▶ **WORK TO COMPLETE**
Rewrite the records below, changing every "GUI agent" to "interface agent" and keeping everything else identical. Omit the pictures from your answer.

# # # # # # #

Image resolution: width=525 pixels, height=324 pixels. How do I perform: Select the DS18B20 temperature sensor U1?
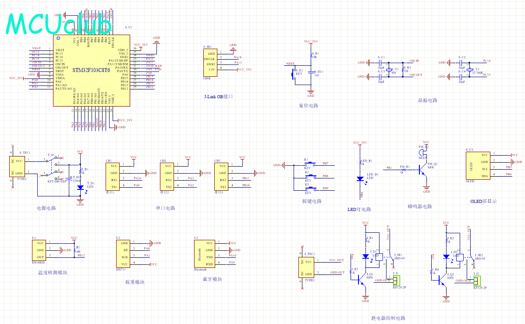(x=40, y=250)
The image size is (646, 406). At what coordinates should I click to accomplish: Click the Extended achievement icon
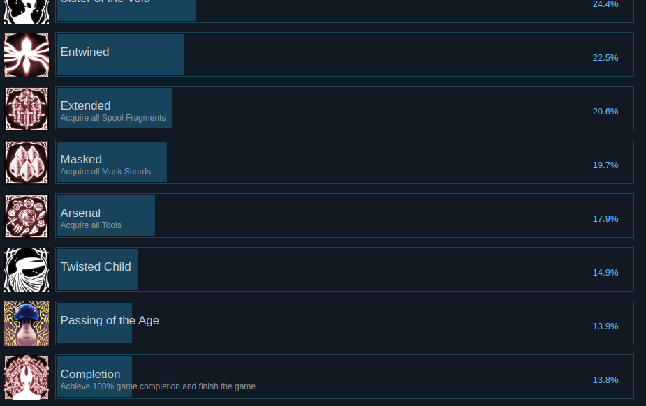tap(27, 109)
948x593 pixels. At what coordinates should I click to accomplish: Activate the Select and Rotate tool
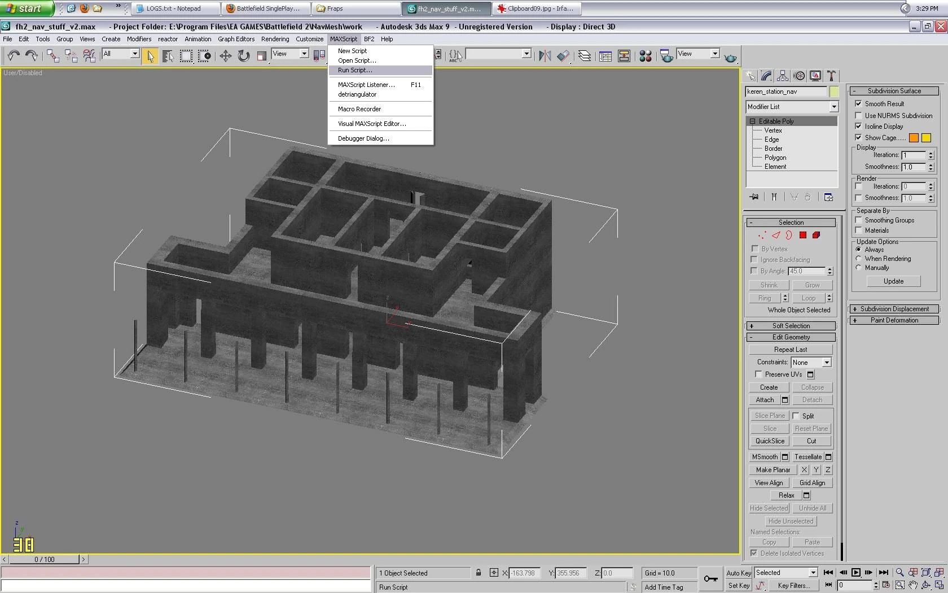point(244,55)
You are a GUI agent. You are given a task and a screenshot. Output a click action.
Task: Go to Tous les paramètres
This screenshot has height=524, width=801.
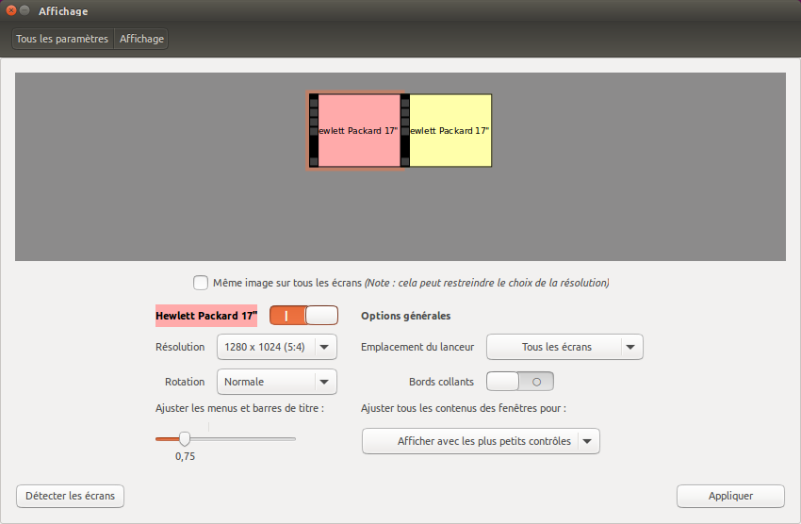tap(62, 39)
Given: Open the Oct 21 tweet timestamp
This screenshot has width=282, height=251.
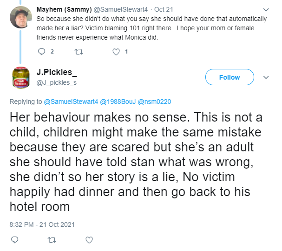Looking at the screenshot, I should (164, 9).
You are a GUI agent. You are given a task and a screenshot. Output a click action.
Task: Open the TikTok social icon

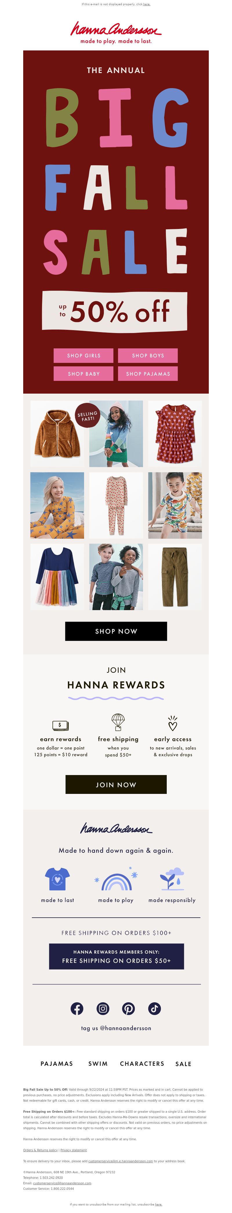point(154,1008)
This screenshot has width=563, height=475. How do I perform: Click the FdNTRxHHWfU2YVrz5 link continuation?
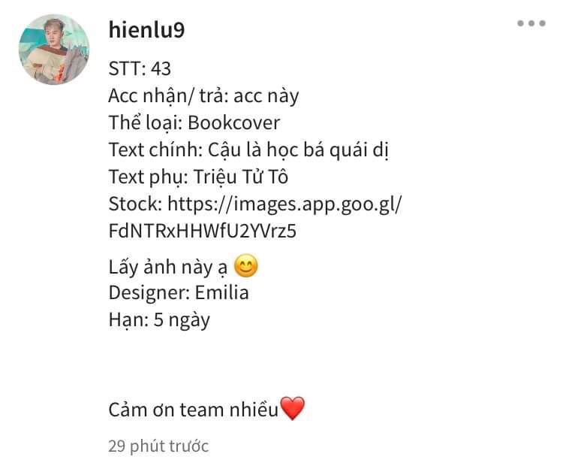[x=203, y=231]
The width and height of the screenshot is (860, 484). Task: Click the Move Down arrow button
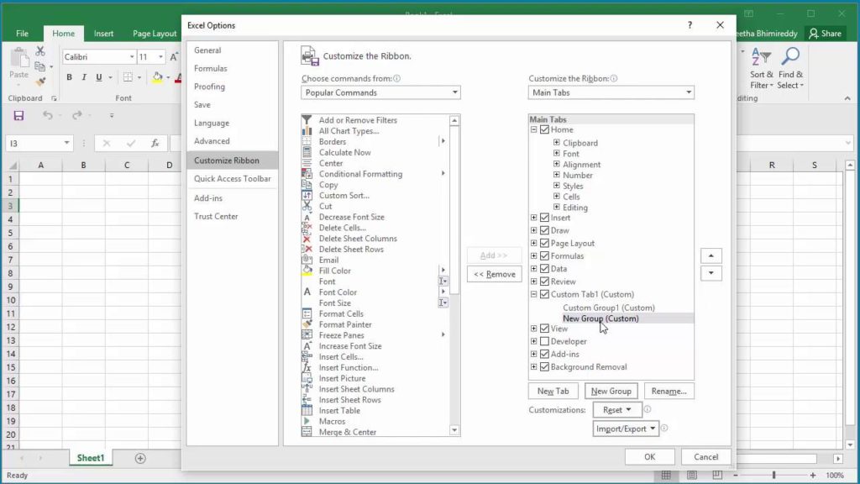tap(711, 273)
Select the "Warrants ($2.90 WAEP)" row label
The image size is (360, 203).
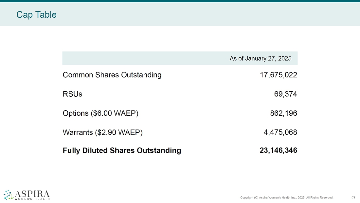tap(103, 132)
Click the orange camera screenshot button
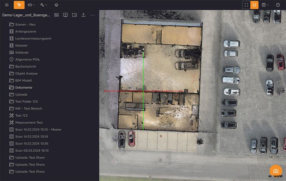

# # # # # # #

▶ **SOLUTION TO THIS PROBLEM**
Image resolution: width=525 pixels, height=324 pixels. How do I perform: Select the DS18B20 temperature sensor U1?
(x=40, y=250)
The image size is (646, 406). At what coordinates should I click to accomplish: Click the Extended achievement icon
tap(27, 109)
948x593 pixels. At what coordinates should I click to accomplish: Activate the Select and Rotate tool
point(244,55)
You are a interface agent. You are given a task and a screenshot. Output a click action.
Task: Go to Tous les paramètres
This screenshot has height=524, width=801.
tap(62, 39)
Given: Open the Oct 21 tweet timestamp
This screenshot has width=282, height=251.
Looking at the screenshot, I should (164, 9).
You are a interface agent. You are given a task and a screenshot. Output a click action.
Task: Open the TikTok social icon

point(154,1008)
This screenshot has width=563, height=475. How do I perform: Click the FdNTRxHHWfU2YVrz5 link continuation?
[x=203, y=231]
The width and height of the screenshot is (860, 484). Task: Click the Move Down arrow button
tap(711, 273)
Select the "Warrants ($2.90 WAEP)" row label
The image size is (360, 203).
tap(103, 132)
Click the orange camera screenshot button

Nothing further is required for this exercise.